Burnishing his climate credentials at a conference hosted by Pope Francis at the Vatican on Thursday, California’s governor, Gavin Newsom, criticized former President Donald J. Trump for reportedly meeting with fossil fuel executives and asking them for $1 billion in contributions to his election campaign.
“Open corruption,” Mr. Newsom said to a gathering of religious officials, scientists and politicians from around the world. “A billion dollars to pollute our states, to pollute our country, and to pollute this planet and to roll back progress in the open.”
Mr. Newsom hasn’t been shy about his stance on climate change. He often attends climate conferences and as governor he has signed a raft of laws and regulations to speed the nation’s most populous state away from fossil fuels, including a ban on the sale of new gas-powered cars by 2035 and a mandate to stop adding carbon dioxide to the atmosphere by 2045. He wants to end oil drilling in his state, a major oil producer, also by 2045.
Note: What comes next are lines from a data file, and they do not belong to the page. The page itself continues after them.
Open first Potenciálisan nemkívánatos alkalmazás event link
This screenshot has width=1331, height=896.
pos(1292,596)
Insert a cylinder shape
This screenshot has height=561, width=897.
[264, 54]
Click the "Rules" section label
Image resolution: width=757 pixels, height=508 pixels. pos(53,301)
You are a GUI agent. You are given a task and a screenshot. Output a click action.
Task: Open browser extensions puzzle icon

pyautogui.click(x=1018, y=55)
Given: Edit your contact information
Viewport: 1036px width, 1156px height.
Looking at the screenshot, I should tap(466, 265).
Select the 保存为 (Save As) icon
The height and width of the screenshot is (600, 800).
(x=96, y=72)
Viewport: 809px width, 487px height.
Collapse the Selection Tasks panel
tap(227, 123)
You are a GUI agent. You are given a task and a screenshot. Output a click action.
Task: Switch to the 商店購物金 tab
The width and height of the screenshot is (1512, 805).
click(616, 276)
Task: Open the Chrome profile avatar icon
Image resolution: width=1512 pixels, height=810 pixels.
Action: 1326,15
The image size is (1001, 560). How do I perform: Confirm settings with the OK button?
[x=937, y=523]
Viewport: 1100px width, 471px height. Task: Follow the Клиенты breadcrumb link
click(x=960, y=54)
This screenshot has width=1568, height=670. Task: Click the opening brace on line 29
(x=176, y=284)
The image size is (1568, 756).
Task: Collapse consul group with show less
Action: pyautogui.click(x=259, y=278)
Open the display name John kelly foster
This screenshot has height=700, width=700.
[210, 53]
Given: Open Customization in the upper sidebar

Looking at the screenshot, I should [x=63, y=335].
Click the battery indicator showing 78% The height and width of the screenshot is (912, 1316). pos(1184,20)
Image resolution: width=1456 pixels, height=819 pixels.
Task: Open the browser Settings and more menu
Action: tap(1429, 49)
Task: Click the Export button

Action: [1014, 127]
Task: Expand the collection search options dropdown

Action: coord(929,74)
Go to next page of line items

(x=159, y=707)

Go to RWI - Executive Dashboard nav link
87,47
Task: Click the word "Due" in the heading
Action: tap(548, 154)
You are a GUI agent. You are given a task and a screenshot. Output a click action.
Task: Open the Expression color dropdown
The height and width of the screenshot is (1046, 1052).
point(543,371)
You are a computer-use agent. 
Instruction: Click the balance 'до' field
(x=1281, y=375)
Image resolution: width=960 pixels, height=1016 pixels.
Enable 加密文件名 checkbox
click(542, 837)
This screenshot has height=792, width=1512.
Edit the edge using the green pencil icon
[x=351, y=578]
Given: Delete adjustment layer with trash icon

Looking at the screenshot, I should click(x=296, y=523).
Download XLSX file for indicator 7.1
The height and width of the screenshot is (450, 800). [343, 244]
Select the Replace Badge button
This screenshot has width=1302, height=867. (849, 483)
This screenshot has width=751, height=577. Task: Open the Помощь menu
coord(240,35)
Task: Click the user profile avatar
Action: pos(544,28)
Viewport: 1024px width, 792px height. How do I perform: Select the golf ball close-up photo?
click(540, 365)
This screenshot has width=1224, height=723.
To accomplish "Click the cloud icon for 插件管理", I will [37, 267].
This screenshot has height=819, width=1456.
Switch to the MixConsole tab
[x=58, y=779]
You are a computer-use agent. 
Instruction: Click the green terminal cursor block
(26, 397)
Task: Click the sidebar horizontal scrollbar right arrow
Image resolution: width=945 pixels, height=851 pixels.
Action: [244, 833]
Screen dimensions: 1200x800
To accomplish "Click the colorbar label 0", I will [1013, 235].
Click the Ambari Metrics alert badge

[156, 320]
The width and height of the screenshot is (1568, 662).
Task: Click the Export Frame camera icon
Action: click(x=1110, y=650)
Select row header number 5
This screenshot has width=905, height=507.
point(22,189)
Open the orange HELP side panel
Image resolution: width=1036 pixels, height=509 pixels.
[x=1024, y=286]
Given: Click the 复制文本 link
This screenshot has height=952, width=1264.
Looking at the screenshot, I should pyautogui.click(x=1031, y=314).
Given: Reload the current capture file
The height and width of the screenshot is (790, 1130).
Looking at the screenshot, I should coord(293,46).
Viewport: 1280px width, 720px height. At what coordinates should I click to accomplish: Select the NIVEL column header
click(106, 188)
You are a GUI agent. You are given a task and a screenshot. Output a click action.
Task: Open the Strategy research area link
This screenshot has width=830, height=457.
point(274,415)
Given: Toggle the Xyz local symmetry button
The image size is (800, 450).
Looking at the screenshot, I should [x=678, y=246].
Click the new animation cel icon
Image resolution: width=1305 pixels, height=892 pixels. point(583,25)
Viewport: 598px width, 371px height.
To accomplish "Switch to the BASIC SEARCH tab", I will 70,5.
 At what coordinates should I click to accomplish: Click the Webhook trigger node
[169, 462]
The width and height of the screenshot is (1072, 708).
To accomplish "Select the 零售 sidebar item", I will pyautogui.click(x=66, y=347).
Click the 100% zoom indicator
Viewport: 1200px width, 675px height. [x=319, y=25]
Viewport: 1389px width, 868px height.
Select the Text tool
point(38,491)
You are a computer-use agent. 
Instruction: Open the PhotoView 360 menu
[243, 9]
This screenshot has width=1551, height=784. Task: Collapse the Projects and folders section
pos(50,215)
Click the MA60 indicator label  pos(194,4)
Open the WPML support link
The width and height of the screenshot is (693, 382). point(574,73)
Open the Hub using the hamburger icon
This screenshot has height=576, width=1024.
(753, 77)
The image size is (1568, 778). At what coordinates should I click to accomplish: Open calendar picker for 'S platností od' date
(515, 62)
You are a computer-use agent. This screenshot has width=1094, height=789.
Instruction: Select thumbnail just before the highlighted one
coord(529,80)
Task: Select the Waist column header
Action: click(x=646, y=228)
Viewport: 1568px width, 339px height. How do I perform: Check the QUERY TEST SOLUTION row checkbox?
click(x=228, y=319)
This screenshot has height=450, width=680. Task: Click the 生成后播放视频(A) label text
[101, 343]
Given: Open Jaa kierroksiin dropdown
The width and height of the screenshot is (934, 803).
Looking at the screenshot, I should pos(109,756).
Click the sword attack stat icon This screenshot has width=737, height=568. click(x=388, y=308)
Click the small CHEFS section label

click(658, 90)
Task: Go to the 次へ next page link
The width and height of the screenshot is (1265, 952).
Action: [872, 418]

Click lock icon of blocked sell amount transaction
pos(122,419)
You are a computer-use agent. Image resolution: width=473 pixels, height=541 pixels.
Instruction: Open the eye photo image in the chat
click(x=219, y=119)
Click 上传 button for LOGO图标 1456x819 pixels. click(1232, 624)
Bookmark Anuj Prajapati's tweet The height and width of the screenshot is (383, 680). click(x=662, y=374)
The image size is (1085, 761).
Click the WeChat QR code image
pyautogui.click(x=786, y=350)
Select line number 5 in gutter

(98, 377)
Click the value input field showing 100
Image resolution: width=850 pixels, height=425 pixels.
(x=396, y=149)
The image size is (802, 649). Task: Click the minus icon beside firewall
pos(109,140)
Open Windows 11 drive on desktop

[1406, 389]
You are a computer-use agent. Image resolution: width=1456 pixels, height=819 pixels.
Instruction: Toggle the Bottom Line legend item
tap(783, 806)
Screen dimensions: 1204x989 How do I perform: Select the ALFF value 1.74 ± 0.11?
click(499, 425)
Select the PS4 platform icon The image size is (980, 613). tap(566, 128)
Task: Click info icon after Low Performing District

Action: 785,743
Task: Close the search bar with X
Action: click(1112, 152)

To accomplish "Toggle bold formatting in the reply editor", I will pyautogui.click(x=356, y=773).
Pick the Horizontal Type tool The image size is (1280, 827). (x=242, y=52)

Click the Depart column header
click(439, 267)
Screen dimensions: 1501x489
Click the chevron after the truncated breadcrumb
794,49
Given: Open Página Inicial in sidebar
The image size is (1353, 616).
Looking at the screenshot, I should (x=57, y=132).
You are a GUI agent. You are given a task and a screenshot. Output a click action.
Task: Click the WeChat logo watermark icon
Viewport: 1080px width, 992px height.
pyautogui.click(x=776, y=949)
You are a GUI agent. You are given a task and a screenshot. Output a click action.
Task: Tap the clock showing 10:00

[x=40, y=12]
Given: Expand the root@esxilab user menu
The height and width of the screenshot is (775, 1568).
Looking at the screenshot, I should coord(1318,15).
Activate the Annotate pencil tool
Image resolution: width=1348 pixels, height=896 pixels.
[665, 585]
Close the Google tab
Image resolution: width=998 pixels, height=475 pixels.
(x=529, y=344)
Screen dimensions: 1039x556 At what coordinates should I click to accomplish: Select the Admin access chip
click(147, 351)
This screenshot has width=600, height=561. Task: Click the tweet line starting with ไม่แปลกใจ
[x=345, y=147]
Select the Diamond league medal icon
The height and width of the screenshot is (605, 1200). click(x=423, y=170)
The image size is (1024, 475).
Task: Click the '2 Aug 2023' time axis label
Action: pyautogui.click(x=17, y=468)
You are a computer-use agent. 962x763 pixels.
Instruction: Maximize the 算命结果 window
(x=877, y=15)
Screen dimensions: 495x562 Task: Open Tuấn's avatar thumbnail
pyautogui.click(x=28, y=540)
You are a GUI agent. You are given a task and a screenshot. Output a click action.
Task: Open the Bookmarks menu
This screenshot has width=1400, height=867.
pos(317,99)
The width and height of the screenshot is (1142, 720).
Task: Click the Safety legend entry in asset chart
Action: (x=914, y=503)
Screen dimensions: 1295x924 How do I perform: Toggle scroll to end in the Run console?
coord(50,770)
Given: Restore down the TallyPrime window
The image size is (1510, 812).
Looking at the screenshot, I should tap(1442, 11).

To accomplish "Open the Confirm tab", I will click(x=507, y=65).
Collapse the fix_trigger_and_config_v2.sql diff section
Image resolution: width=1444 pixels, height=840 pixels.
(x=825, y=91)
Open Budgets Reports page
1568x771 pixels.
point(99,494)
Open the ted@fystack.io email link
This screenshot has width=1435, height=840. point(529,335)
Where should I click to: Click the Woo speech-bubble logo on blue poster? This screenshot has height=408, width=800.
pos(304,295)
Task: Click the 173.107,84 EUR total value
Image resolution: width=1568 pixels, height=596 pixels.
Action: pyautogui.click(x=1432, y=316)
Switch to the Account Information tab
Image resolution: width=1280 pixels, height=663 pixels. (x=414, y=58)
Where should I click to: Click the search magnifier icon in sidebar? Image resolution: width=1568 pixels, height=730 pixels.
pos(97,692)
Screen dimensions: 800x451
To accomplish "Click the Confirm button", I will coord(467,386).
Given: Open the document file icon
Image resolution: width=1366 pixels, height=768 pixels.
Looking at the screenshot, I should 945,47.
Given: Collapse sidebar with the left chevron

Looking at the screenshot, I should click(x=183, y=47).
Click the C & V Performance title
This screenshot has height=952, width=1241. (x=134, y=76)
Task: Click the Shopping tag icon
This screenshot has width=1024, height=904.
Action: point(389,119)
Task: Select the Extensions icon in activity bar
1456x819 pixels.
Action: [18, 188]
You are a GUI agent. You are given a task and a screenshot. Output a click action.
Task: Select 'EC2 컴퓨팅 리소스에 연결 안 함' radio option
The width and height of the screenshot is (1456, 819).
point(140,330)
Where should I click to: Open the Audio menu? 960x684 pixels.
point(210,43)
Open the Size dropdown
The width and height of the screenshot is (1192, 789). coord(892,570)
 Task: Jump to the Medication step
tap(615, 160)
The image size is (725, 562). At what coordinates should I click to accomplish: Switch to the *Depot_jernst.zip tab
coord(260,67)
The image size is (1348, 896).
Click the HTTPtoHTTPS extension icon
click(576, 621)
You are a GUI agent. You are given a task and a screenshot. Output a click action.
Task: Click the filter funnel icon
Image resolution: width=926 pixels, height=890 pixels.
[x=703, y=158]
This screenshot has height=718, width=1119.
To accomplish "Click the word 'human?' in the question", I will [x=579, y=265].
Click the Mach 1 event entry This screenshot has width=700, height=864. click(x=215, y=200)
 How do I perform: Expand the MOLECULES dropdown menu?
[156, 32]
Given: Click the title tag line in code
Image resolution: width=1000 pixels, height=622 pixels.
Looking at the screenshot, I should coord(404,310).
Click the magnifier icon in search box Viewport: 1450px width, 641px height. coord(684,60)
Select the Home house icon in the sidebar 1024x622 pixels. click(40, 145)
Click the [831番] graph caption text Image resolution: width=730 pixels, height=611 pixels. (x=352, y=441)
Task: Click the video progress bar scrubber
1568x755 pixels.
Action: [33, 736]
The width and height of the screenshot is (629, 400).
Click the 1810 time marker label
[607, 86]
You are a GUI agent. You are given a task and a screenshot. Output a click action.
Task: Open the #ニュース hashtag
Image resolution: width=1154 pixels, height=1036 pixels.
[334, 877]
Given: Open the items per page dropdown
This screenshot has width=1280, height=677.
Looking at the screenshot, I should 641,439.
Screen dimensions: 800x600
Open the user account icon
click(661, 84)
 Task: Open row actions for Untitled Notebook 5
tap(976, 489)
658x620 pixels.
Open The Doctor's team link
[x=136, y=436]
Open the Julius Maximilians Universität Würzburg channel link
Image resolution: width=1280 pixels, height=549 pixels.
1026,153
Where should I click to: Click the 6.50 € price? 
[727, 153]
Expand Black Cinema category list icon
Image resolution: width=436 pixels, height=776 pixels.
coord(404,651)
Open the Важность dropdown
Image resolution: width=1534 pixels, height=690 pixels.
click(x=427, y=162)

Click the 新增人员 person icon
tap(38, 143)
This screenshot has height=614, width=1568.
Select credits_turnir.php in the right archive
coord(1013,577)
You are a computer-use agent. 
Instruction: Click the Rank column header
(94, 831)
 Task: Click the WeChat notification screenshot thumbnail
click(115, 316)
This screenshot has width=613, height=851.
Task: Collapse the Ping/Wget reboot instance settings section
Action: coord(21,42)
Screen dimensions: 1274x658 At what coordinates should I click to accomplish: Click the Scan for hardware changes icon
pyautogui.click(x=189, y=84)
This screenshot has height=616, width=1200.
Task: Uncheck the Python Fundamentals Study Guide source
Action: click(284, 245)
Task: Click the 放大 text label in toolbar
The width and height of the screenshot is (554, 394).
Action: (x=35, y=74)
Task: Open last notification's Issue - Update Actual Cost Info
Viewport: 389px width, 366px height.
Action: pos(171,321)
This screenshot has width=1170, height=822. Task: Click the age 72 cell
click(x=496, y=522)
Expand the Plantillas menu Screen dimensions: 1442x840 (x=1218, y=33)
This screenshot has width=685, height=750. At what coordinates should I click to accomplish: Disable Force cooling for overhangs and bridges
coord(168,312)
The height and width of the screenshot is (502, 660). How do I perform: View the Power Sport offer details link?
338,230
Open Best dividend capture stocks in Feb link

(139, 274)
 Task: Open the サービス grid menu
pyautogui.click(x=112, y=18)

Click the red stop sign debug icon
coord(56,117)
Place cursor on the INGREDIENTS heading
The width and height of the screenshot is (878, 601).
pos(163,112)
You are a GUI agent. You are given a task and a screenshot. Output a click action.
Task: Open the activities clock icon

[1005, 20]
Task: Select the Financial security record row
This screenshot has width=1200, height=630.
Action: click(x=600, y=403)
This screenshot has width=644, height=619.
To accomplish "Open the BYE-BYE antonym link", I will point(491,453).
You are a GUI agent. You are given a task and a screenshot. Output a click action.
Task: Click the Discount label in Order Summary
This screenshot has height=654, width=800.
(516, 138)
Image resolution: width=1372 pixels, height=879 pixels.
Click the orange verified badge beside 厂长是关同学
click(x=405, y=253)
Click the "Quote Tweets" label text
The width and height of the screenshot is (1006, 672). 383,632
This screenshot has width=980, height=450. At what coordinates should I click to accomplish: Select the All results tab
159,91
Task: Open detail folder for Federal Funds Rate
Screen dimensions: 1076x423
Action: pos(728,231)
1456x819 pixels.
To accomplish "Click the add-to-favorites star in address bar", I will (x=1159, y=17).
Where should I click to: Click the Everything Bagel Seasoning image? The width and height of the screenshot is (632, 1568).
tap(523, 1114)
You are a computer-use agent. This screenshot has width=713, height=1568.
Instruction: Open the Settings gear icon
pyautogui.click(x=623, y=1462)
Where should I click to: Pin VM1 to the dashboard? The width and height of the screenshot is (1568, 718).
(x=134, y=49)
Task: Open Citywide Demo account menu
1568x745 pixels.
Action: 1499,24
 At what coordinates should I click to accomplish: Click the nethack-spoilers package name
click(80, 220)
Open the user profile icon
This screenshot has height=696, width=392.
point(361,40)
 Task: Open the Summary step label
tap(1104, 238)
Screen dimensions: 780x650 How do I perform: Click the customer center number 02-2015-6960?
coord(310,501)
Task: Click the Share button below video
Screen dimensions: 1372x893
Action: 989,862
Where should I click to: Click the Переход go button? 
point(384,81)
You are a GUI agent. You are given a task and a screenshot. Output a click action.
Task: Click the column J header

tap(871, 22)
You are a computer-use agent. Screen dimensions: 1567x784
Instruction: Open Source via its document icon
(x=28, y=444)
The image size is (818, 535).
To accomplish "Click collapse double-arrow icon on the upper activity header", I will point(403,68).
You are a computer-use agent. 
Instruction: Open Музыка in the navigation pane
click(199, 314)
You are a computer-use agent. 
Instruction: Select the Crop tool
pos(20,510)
Under his watch, the state of California has also sued several of the world’s biggest oil companies, claiming that their actions have caused tens of billions of dollars in damage and that they deceived the public by downplaying the risks posed by fossil fuels.
Mr. Trump, on the other hand, has promised to reverse laws intended to accelerate the nation’s transition to electric vehicles, and to push policies aimed at opening up more public lands to oil and gas exploration.
The conference at the Vatican is being attended by many global mayors and governors, including Gov. Kathy Hochul of New York and London’s mayor, Sadiq Khan. Pope Francis also used the occasion to call out world leaders as doing too little to limit global warming. In remarks on Thursday to attendees, he said, “This is the question: Are we working for a culture of life or for a culture of death?”
The pope called for particular attention to be paid to developing countries that are less able to adapt to a changing climate, and that have contributed far less to the accumulation of greenhouse gases causing those changes.
In 2015, the pope wrote an encyclical letter, “Laudato Si,” in which he exhorted political and corporate interests to act on reducing greenhouse gas emissions. Last year, he updated the letter, lamenting how little progress had been made since he refocused the Roman Catholic Church more fully on environmental issues.
Like Mr. Newsom, he, too, on Thursday called for the elimination of fossil fuel use and an end to the “greedy pursuit of short-term gains by polluting industries and by the spread of disinformation.”